= NetMind =

NetMind Technologies was an Internet software company founded in February 1996 by Matt Freivald, Mark Richards and Alan Noble.

The company pioneered Internet change detection and notification (CDN) at a time when most companies were still focused on Internet search.

== About ==

=== Origins ===
NetMind started at the Tech Farm Ventures incubator in Sunnyvale and then rapidly expanded into a headquarters in Campbell and an engineering office in Santa Cruz, California, growing to 60 employees.

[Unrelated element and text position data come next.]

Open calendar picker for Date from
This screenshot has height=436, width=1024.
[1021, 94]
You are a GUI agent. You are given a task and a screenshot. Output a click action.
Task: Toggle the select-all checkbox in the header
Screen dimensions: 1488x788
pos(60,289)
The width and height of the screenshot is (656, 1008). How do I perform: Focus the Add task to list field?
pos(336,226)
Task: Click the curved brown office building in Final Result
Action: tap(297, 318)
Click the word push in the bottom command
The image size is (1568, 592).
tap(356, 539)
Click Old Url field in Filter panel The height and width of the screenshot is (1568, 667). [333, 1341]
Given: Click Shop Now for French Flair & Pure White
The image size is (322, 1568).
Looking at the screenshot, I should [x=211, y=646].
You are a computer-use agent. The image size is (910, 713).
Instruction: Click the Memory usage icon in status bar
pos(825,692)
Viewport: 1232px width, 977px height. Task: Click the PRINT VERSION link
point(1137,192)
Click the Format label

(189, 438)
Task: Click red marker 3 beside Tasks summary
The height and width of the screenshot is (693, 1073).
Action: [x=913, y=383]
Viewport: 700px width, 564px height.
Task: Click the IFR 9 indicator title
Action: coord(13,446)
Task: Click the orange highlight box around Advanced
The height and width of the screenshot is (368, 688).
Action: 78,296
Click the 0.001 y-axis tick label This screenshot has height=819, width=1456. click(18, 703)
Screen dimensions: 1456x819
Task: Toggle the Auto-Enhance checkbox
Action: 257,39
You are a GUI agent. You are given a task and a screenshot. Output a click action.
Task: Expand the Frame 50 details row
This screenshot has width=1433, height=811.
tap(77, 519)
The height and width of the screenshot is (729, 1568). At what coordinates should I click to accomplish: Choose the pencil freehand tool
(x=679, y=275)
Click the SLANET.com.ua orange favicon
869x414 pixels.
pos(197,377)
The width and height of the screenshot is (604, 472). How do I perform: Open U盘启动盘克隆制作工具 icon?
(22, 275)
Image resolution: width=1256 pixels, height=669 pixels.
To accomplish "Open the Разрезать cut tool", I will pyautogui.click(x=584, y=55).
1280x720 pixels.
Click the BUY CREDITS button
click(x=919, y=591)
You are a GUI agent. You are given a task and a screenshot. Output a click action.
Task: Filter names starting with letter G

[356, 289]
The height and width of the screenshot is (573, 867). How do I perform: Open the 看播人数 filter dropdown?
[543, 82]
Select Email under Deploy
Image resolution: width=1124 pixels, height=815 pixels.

=== Innovation and market presence ===
NetMind was the first company to develop so-called persistent search for automatically notifying users of changed search results, a capability developed only much later in products such as Google Alerts. NetMind's popular "Mind-it" change detection and notification service amassed over 6 million users in less than 4 years. The product was also used by companies like Boeing, eBay, etc. In May 1999, NetMind was named one of Upside Magazine's Hot 100 industry startups.

=== Acquisition ===
In February 2000, NetMind was acquired by Puma Technologies later renamed Intellisync and in turn acquired by Nokia in 2005.

==Patents and legacy==
NetMind was granted five US patents in the area of change detection:

- 6,219,818 Checksum-comparing change-detection tool indicating degree and location of change of internet documents

- 6,012,087 Unique-change detection of dynamic web pages using history tables of signatures
- 5,983,268 Spreadsheet user-interface for an internet-document change-detection tool

- 5,978,842 Distributed-client change-detection tool with change-detection augmented by multiple clients

- 5,898,836 Change-detection tool indicating degree and location of change of internet documents by comparison of CRC signatures
Change detection and notification (CDN) is assigned to TCP/IP port 2412 with IANA port numbers.